START GIVEN RECORDS
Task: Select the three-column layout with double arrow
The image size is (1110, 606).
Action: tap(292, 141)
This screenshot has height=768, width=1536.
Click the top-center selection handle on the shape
END GIVEN RECORDS
START GIVEN RECORDS
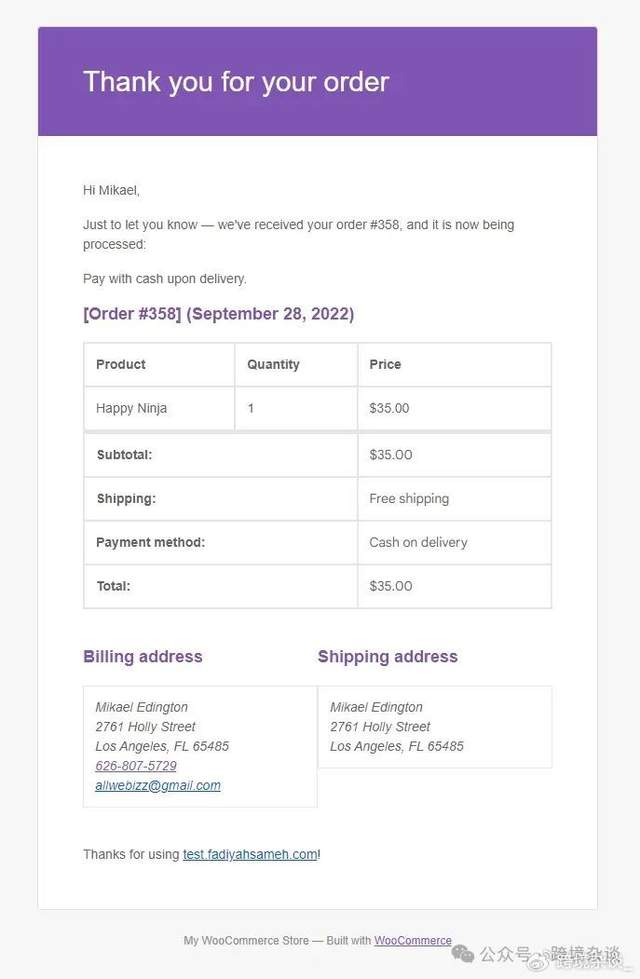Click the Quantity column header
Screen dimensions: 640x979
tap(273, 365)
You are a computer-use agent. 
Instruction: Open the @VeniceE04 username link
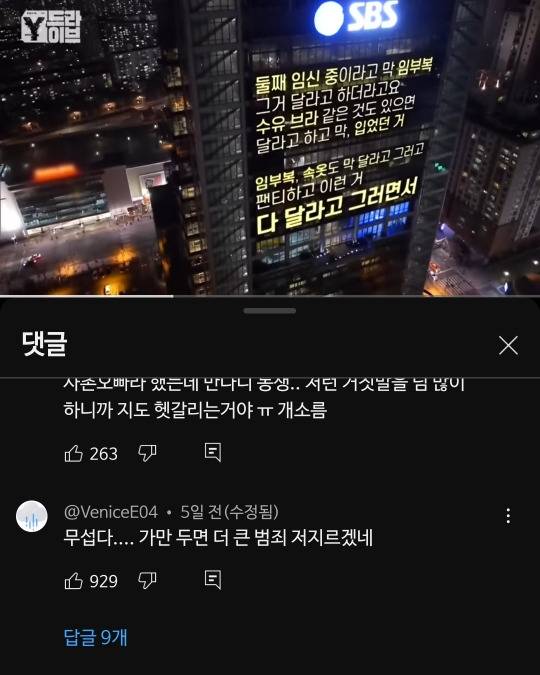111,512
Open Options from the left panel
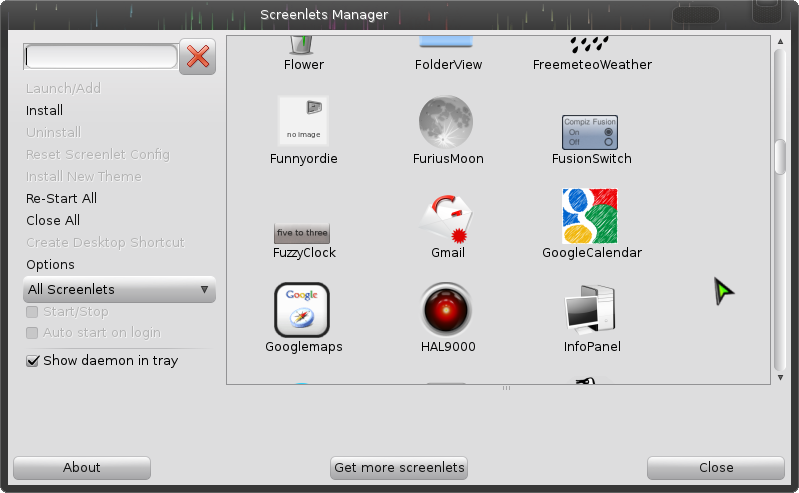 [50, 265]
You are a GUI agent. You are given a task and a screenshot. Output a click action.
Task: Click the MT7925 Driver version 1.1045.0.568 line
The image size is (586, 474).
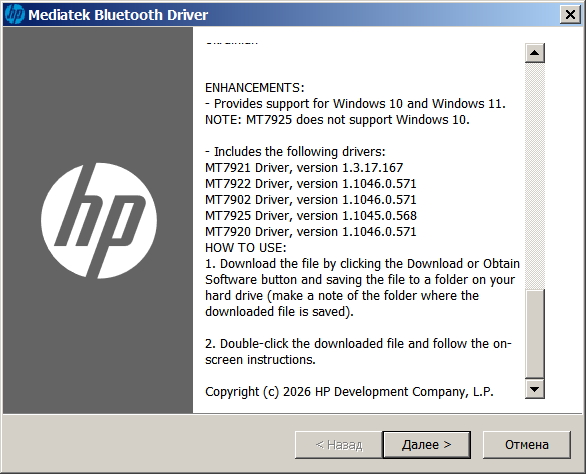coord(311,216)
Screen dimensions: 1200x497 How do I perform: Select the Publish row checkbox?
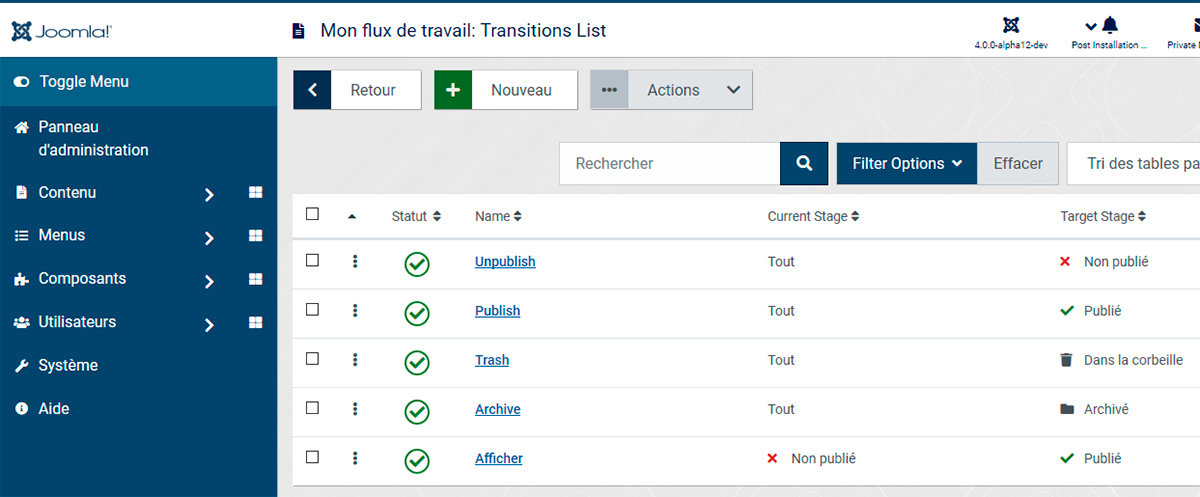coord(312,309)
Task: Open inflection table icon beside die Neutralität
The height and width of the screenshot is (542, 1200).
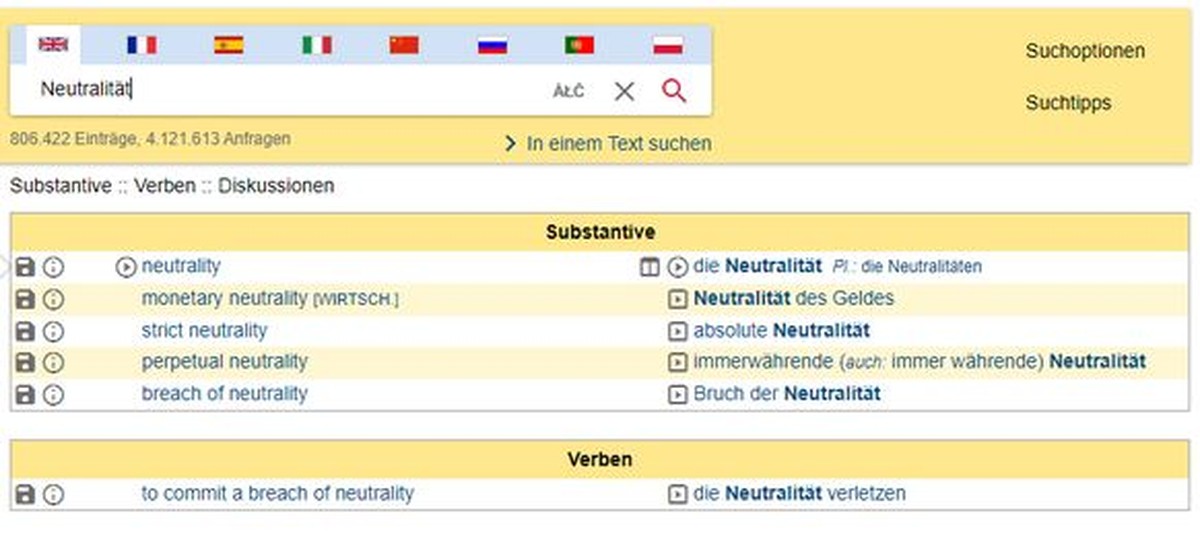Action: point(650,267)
END GIVEN RECORDS
START GIVEN RECORDS
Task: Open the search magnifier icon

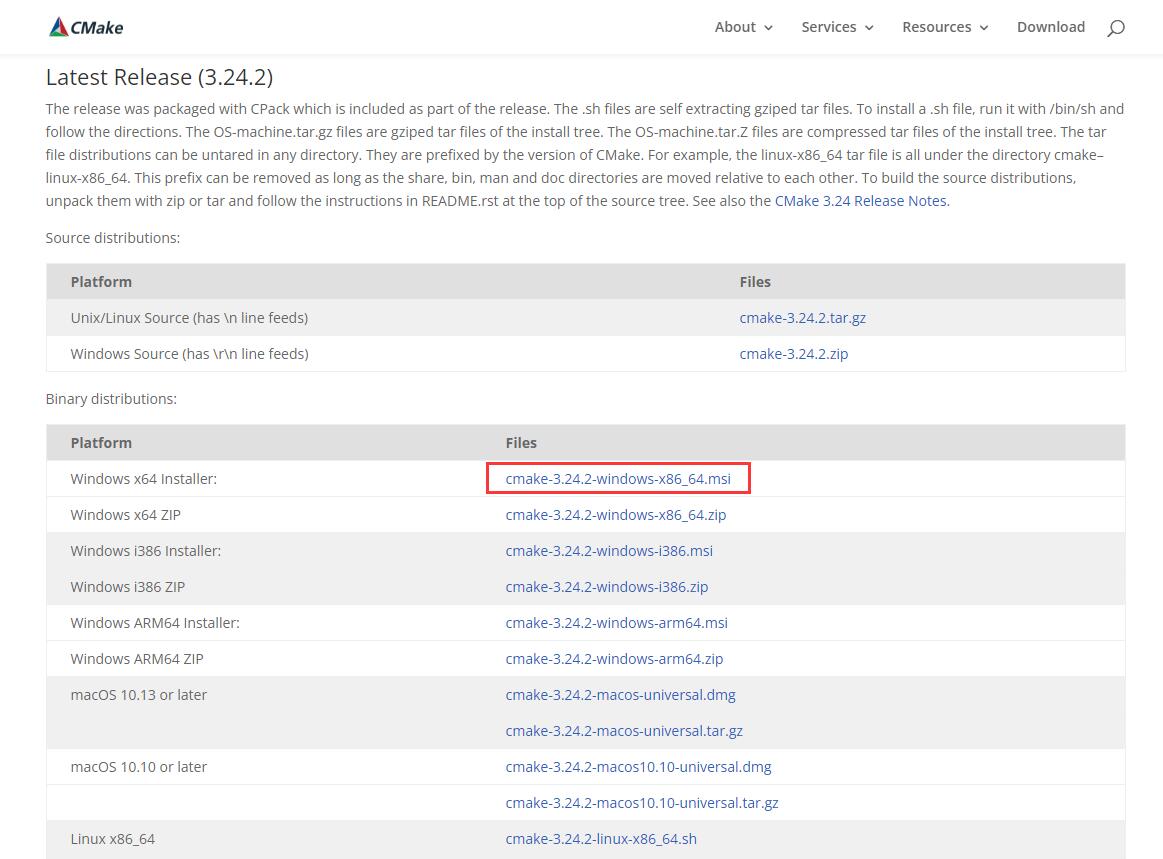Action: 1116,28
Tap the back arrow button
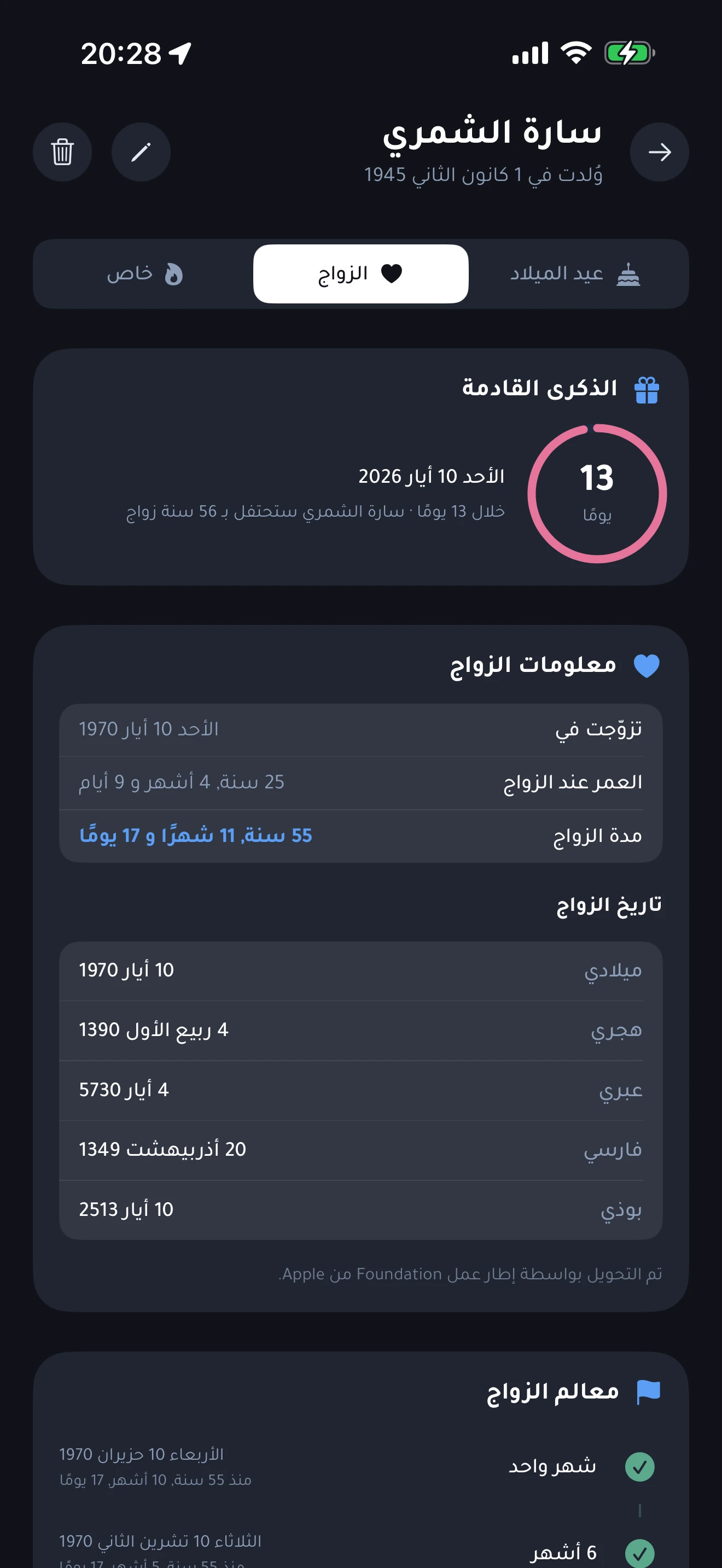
END GIVEN RECORDS
** WORK ITEM **
Locate the word "agent" in the entries, and copy every line where it is found.

** EXERCISE RESULT **
You are a computer-use agent. 
You are a GUI agent. You are given a task and a screenshot. Output a click action.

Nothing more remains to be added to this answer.